Sam Coleman, Jr. - Bell County

By Rachel Droege, Class of 2017

It’s rare to find someone who is as devoted to helping his hometown flourish as Sam Coleman, Jr.  As a retired officer from the United States Marine Corps, Capt. Coleman now resides in Middlesboro, KY with a passion for helping his community.

Coleman is the director of the Kentucky Small Business Development Center (KSBDC) in the state's southern region. He specializes in helping potential and existing businesses grow. He works with an average of 100 clients every year. However, only five to ten will actually start a business.

“Well, we don’t have a shortage of entrepreneurs. Ideas are never the problem. The problem is the interjection – it has to make economic sense.” Coleman said. “You may be a great plumber, but you may not understand the business of plumbing. I don’t guarantee success or failure. I guarantee economic understanding of what you want to do. I think we’ve gotten pretty good at it.”

In 2010, Coleman was inducted into the KSBDC’s Million Dollar Loan Club, honoring his assistance with more than $1 million in loans. Coleman attributes his success to his passionate clients.  Coleman says Appalachia is full of free thinkers and talented people. With the help of the internet, they can do business anywhere in the world.

Coleman left his job in Florida to return home to Middlesboro, so he could be with his mother. This family man truly values the people of Appalachia. In addition to his work developing small businesses, Colman serves on several local boards. He devotes much of his time to make the region better. “If I’m not going to make it better, then who is?”

He enjoys the Southern way of life. When reflecting upon the different cultures he’s experienced throughout his travels, Coleman truly values Southern hospitality. “There’s just something about that place called home. It may not be much, but it’s mine.”

EKU professor working to build student field experience in the Promise Zone











By Jalen O'Bannon, Class of 2017

Brian Clark is an assistant professor in the Department of Recreation & Park Administration at Eastern Kentucky University.  He has a background in outdoor retail management, outdoor education, adventure programming, and environmental education. Before he was an assistant professor, Clark was the Assistant Director for Campus Recreation and Adventure Programs from 2007-2015. Clark describes his work as somewhat challenging. “Everything I do has a risk management component to it, and therefore is always in the back of my mind,” said Clark.
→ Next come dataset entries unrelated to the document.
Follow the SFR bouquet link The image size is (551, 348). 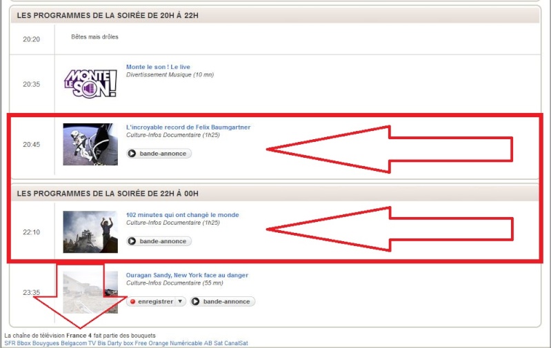coord(10,343)
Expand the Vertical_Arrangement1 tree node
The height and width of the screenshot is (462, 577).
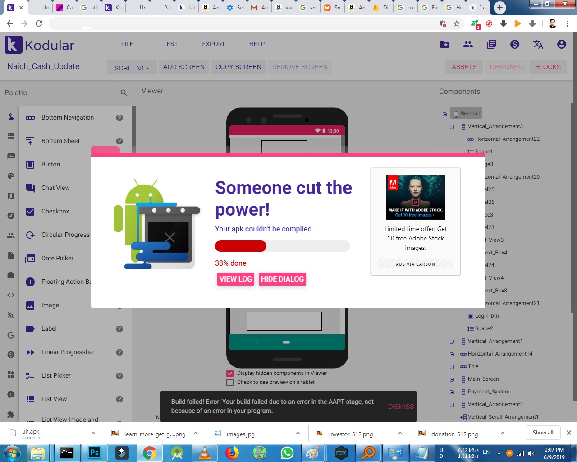[452, 342]
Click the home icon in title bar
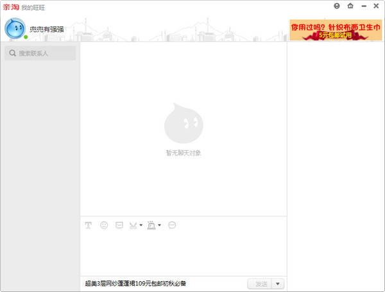 (350, 6)
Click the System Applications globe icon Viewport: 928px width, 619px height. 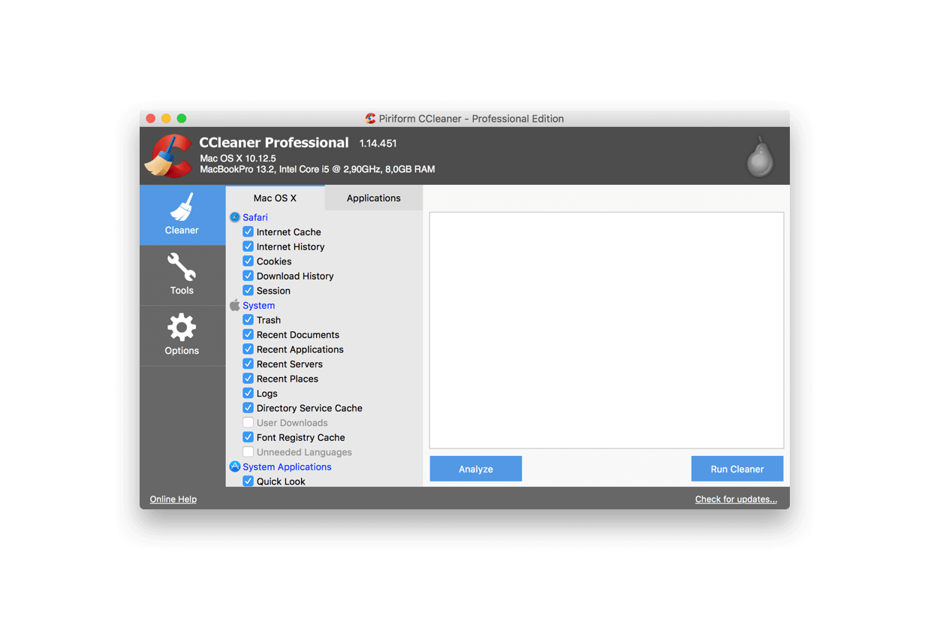(x=235, y=467)
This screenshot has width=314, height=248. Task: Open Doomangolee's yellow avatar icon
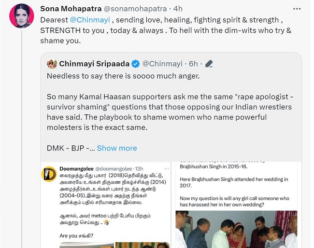pos(49,174)
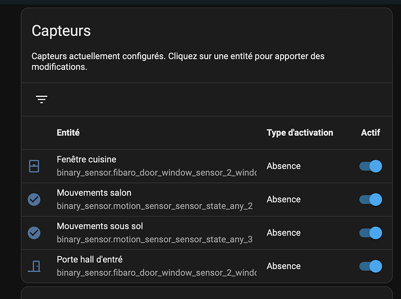Click the Porte hall d'entré door icon
The width and height of the screenshot is (401, 299).
pos(34,266)
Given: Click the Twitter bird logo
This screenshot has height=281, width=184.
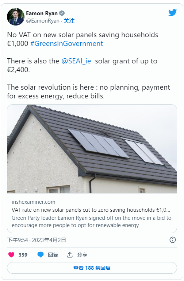Looking at the screenshot, I should (x=173, y=13).
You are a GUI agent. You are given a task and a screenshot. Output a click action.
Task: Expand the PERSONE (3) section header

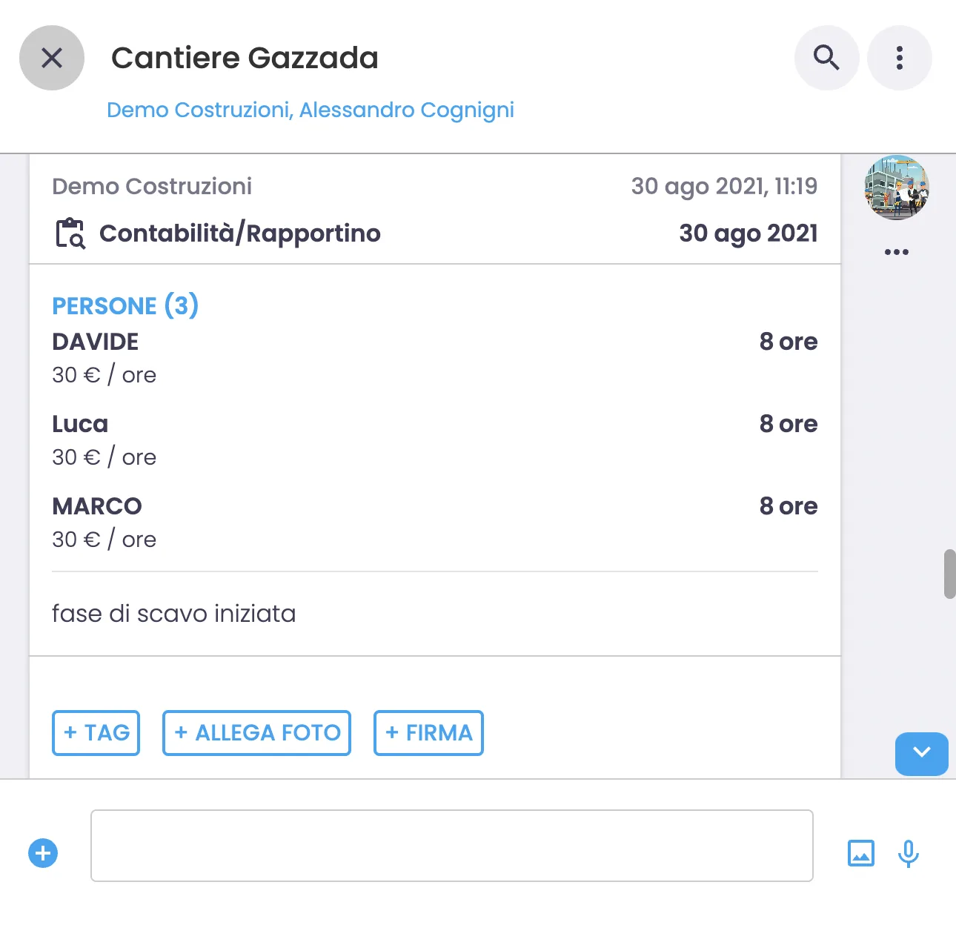pos(125,305)
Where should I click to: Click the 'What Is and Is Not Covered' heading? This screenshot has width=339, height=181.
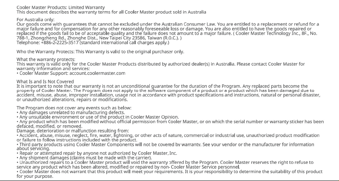45,82

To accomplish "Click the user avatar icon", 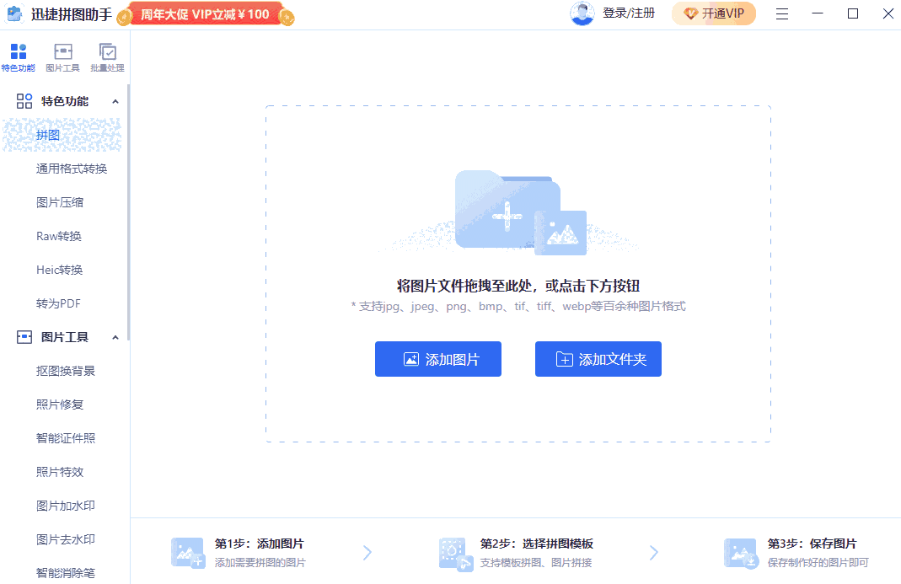I will 582,13.
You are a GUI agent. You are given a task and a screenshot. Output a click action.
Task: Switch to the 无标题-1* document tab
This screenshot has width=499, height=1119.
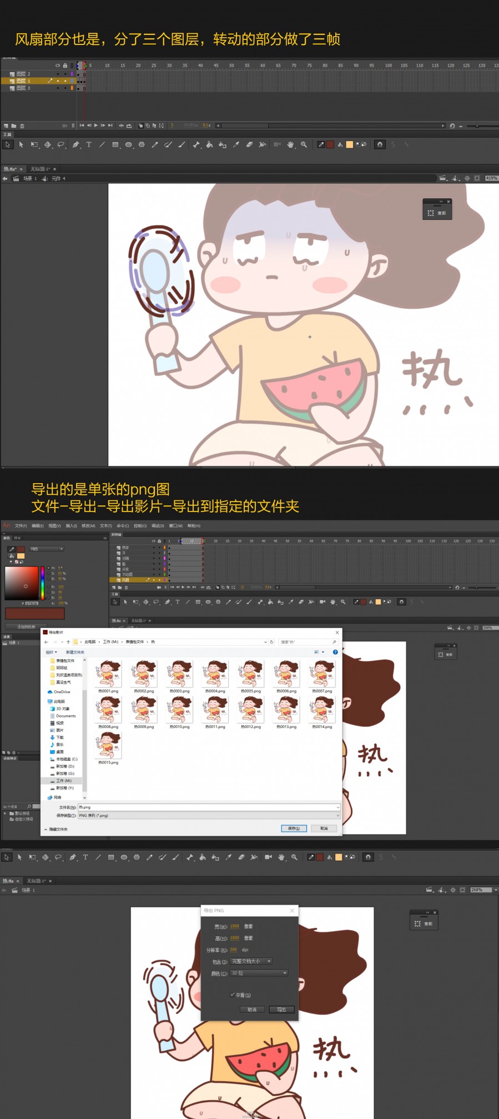[x=40, y=169]
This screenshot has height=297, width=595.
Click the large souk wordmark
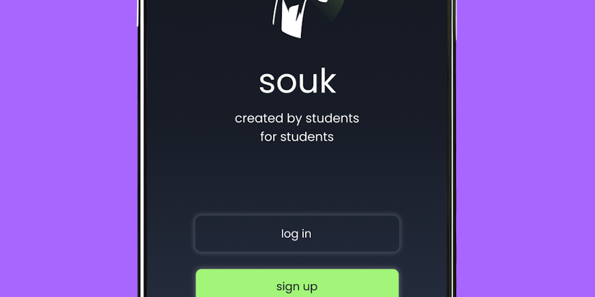[298, 82]
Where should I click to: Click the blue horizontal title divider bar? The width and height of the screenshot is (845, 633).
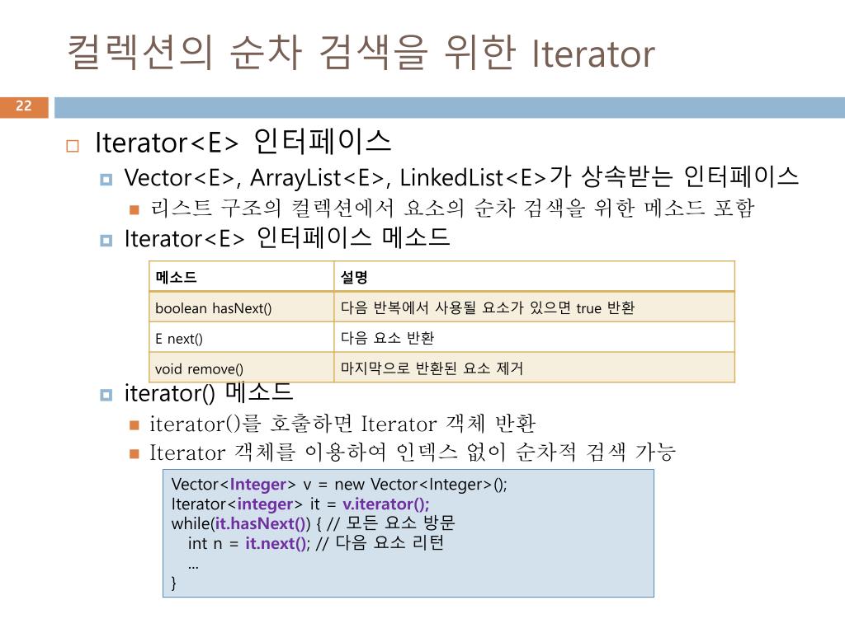pos(450,107)
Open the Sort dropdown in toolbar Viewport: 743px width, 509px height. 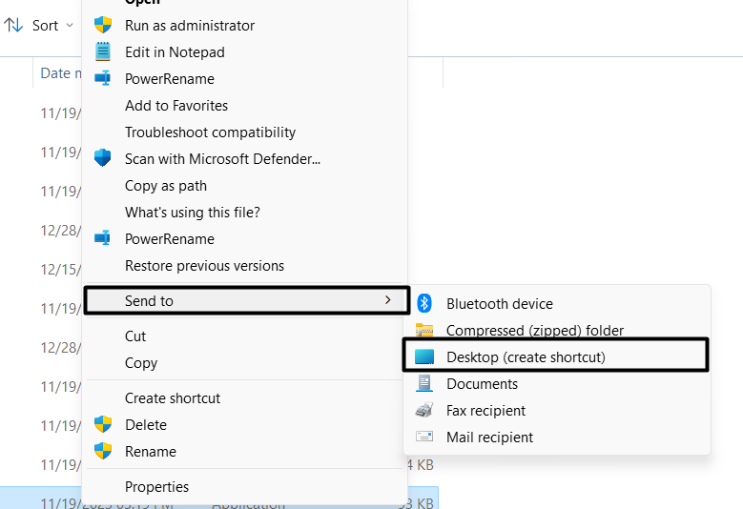click(44, 26)
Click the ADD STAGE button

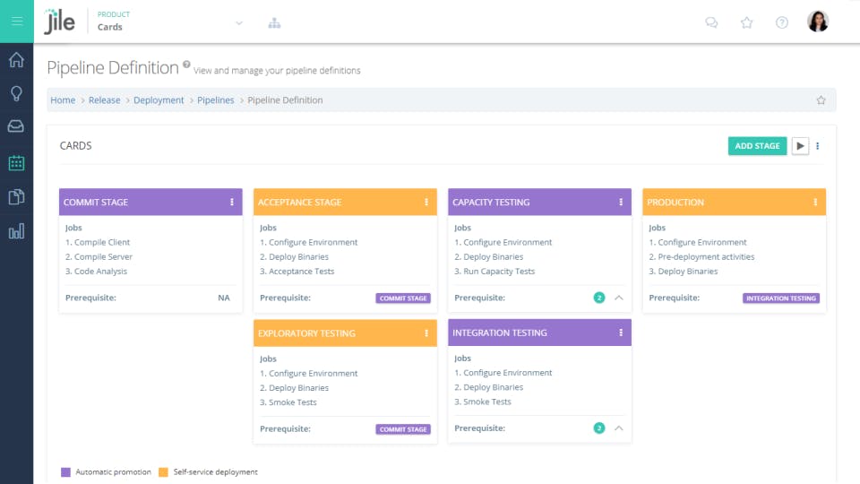[x=757, y=146]
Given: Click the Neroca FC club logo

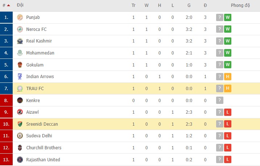Looking at the screenshot, I should pos(20,29).
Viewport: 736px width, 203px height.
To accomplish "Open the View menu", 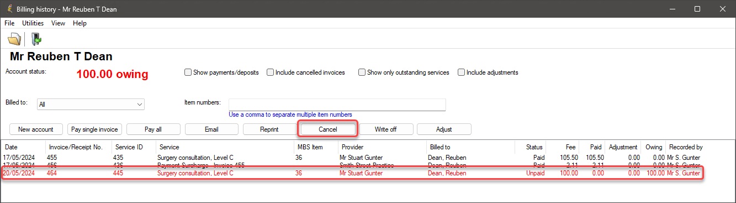I will pyautogui.click(x=58, y=23).
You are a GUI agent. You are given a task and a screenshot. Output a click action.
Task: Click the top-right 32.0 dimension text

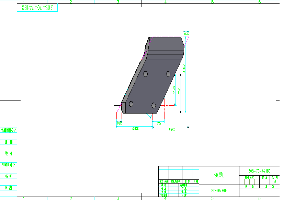(x=187, y=34)
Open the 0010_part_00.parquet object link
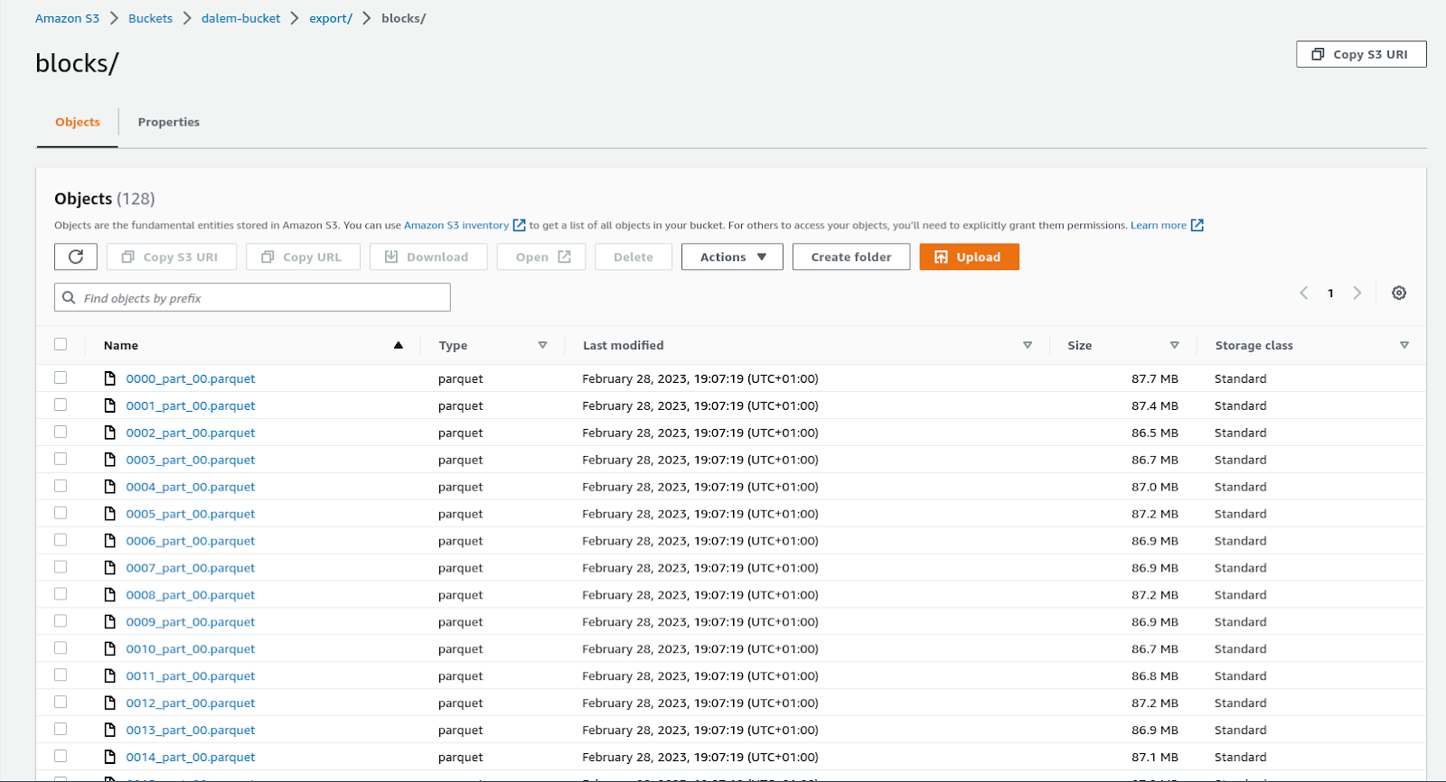 (x=191, y=649)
His motto is to “plan for the worst and hope for the best.” He measures his working success and accomplishments by seeing his former students take on his profession as theirs and obtaining great careers in the field. Clark said he loves hearing back from his former students, and their successes makes him feel very happy and accomplished.

Clark has multiple certificates as an outdoor educator, climbing facilitator, and aquatic wildlife trainer. Clark is working to develop fieldwork opportunities in the Promise Zone region for students in the summer and fall semesters. The work will focus on the areas of guiding, facilitating, management, and ecotourism entrepreneurism. Eastern Kentucky University's Department of Recreation and Park Administration has proposed a partnership with the City of Pineville, Bell County Tourism and Pine Mountain State Resort Park that would present students with the opportunity for civic engagement and service learning experience through a canopy zip line tour project. Department students will be introduced to the outdoor recreation industry, presented an opportunity to network with park employees, gain training and hands-on experience, and embrace an entrepreneurial spirit. 

Clark adds that as a professor, he “[love(s)] getting the opportunity to educate young people on something that [he is] truly passionate about.” He sees his job as being the best in the world.